- [Exercise directions] Examine the entries and show every line in which the word "filter" is found.

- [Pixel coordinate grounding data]
· · · · ·
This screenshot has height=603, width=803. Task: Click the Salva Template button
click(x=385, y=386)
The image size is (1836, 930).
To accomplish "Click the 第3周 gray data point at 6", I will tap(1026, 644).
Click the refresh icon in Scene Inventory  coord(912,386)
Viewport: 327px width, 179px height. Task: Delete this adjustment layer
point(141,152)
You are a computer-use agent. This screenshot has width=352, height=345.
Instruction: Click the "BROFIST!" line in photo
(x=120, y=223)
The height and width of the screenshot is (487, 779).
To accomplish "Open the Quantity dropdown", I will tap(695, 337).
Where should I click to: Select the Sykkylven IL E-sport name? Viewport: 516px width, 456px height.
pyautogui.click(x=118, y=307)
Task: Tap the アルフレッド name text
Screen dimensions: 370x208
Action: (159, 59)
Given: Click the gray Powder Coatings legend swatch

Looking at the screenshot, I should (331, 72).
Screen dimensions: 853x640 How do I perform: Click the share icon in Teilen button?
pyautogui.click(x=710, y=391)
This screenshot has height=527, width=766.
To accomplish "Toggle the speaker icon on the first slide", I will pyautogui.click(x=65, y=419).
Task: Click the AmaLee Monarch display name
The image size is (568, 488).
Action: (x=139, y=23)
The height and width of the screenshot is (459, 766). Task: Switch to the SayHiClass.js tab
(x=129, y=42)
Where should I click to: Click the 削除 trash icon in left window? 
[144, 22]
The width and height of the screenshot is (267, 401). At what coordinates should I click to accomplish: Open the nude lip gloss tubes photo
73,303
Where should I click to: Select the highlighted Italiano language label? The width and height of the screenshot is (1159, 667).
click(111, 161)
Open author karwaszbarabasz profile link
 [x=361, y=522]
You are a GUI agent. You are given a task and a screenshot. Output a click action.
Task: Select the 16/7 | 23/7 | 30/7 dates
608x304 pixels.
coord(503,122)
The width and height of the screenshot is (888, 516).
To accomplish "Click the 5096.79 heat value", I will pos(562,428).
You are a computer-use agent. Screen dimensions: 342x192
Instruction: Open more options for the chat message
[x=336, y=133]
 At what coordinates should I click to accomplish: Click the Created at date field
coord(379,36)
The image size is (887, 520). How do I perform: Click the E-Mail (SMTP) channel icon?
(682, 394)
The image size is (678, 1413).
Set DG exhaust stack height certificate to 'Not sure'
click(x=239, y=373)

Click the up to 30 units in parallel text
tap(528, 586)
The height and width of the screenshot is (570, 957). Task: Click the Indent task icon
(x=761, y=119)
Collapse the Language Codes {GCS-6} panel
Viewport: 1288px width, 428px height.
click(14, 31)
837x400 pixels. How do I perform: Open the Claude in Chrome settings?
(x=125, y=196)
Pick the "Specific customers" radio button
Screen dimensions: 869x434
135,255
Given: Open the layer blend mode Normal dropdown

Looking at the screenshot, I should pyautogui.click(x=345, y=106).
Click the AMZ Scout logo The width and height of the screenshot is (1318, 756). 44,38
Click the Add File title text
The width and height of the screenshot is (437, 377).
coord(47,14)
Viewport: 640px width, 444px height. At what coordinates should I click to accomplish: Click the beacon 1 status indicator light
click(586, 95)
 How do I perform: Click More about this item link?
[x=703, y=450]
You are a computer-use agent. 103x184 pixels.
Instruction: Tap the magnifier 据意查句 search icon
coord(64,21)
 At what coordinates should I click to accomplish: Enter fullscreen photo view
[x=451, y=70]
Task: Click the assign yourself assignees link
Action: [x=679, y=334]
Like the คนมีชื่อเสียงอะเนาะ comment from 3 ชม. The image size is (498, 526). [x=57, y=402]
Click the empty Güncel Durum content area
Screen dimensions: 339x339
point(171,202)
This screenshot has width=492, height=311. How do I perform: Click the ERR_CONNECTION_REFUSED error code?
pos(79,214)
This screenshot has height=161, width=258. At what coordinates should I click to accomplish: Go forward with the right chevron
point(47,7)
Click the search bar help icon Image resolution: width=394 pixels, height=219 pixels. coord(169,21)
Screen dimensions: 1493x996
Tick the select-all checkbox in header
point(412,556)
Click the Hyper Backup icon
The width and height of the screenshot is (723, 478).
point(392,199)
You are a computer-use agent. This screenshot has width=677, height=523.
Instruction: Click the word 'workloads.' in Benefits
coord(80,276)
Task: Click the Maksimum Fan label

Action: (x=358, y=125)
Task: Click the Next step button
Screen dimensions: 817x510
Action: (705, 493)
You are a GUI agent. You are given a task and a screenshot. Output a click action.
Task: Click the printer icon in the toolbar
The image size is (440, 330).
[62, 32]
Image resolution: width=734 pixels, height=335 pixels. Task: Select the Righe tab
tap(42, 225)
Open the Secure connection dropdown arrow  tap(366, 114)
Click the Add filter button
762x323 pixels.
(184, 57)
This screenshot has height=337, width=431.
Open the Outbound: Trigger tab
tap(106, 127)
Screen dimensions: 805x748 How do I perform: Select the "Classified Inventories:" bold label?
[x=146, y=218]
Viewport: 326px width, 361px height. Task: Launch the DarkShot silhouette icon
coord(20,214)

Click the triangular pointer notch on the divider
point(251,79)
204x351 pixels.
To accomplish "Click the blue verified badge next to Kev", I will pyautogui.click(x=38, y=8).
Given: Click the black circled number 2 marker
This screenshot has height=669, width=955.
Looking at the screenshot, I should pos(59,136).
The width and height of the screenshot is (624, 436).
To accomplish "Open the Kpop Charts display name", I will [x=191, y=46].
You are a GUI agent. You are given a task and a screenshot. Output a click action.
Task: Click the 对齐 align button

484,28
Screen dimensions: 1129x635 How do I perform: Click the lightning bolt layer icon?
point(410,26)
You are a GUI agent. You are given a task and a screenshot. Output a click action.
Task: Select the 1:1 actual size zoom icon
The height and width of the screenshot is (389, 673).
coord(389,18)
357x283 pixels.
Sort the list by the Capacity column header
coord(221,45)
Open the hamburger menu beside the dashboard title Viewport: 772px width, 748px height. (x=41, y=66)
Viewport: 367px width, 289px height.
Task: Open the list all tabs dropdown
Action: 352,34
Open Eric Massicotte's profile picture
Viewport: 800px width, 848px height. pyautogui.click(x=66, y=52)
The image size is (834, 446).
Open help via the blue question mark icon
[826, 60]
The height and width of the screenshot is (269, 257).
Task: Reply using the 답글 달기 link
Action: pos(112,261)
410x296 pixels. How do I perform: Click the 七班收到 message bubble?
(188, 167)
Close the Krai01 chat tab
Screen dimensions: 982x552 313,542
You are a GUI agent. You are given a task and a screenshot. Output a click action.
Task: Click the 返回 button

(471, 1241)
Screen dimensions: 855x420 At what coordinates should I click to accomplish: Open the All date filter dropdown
· · · · ·
- [Exercise solution]
Click the Add filter button
Screen dimensions: 855x420 At what coordinates should I click to accomplish: Open the All date filter dropdown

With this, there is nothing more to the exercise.